What you should do: Write out exactly the lines between the line containing "Image resolution: width=726" and the end of the records, counting both ends, and leave out all pictures.

•••

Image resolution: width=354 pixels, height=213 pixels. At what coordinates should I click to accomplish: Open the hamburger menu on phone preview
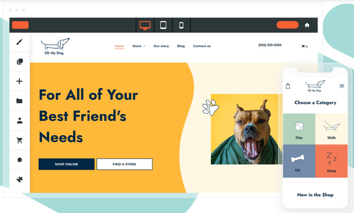coord(342,86)
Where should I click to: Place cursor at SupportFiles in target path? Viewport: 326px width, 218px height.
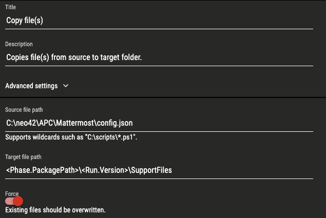(151, 170)
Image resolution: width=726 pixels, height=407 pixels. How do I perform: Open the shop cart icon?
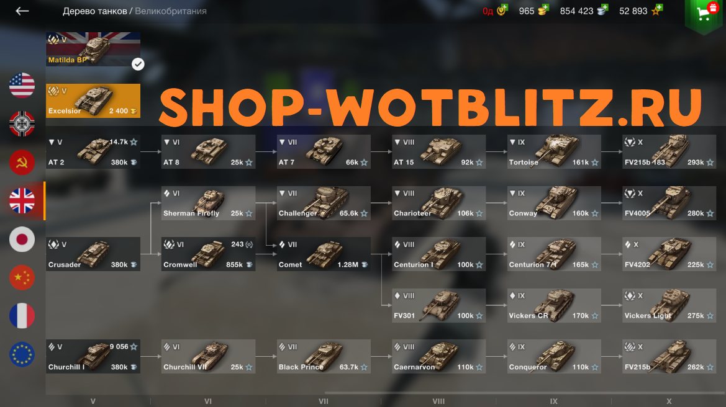pyautogui.click(x=704, y=12)
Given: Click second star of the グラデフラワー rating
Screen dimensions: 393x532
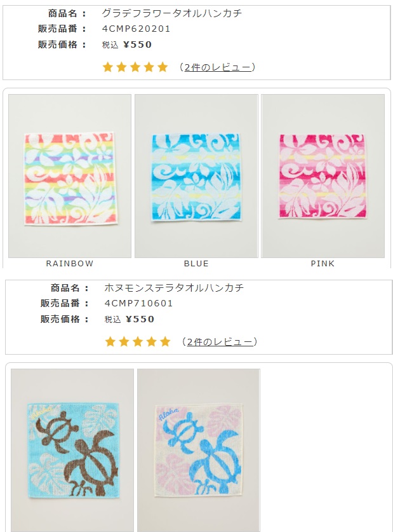Looking at the screenshot, I should 121,67.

•••

Result of the task:
Image resolution: width=726 pixels, height=407 pixels. How do I perform: Open the shop cart icon?
pyautogui.click(x=704, y=12)
Given: Click second star of the グラデフラワー rating
Screen dimensions: 393x532
Looking at the screenshot, I should 121,67.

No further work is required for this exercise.